BEGIN PROVIDED DATA

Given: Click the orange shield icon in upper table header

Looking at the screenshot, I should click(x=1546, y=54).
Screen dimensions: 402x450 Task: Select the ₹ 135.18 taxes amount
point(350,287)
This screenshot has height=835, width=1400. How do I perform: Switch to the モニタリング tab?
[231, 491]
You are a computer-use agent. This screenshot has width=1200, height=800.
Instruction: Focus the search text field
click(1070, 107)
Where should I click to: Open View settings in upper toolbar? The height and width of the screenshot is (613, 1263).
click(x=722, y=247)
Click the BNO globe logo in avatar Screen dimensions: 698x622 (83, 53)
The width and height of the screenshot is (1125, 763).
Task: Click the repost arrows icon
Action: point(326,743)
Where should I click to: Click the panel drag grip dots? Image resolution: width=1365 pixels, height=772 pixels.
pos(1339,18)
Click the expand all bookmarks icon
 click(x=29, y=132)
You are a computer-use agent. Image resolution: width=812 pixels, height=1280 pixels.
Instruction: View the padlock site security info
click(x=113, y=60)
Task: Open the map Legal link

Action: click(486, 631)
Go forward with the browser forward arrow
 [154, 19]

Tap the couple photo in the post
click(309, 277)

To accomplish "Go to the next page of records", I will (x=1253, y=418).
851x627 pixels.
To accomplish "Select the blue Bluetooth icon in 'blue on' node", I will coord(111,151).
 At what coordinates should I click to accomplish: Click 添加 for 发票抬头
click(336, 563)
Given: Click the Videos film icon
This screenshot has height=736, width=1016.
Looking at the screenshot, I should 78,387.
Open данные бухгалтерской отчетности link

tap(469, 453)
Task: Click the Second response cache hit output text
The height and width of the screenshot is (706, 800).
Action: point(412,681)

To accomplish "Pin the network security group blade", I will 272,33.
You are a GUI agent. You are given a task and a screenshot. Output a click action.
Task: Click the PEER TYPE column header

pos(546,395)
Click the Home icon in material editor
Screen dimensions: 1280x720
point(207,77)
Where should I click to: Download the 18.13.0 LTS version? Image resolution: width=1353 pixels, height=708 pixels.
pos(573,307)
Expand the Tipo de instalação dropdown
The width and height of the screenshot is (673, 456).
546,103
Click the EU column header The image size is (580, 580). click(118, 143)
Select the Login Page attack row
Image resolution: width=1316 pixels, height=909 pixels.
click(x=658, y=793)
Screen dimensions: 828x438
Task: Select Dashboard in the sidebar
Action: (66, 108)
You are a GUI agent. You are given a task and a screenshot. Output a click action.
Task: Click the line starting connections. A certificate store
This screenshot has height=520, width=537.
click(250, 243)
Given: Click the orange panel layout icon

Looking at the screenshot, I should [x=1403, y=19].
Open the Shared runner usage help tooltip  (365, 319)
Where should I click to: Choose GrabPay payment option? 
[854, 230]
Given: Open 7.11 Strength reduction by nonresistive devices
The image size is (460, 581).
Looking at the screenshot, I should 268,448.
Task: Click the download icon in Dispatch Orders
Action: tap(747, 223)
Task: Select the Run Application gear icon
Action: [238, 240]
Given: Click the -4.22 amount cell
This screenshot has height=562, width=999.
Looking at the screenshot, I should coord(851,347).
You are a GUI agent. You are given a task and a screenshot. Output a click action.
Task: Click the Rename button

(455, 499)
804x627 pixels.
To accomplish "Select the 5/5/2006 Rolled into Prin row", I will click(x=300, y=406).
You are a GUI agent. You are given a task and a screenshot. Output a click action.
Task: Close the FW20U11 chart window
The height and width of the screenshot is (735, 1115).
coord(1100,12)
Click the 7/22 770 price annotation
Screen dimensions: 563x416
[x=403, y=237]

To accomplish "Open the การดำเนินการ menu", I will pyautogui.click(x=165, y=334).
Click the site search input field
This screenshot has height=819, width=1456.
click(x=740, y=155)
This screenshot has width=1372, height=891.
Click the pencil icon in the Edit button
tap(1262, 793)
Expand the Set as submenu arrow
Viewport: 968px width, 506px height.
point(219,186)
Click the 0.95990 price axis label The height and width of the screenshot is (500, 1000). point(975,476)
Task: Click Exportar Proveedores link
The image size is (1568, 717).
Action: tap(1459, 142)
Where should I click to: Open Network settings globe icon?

END PROVIDED DATA

## TASK DIRECTIONS
Starting at the line that has "Instruction: View the" in the records above, restate word for word every line until the one that has "Task: Click the Second", and include that one as well.

## FINISHED TASK
Instruction: View the padlock site security info
click(x=113, y=60)
Task: Open the map Legal link

Action: click(486, 631)
Go forward with the browser forward arrow
 [154, 19]

Tap the couple photo in the post
click(309, 277)

To accomplish "Go to the next page of records", I will (x=1253, y=418).
851x627 pixels.
To accomplish "Select the blue Bluetooth icon in 'blue on' node", I will coord(111,151).
 At what coordinates should I click to accomplish: Click 添加 for 发票抬头
click(336, 563)
Given: Click the Videos film icon
This screenshot has height=736, width=1016.
Looking at the screenshot, I should 78,387.
Open данные бухгалтерской отчетности link

tap(469, 453)
Task: Click the Second response cache hit output text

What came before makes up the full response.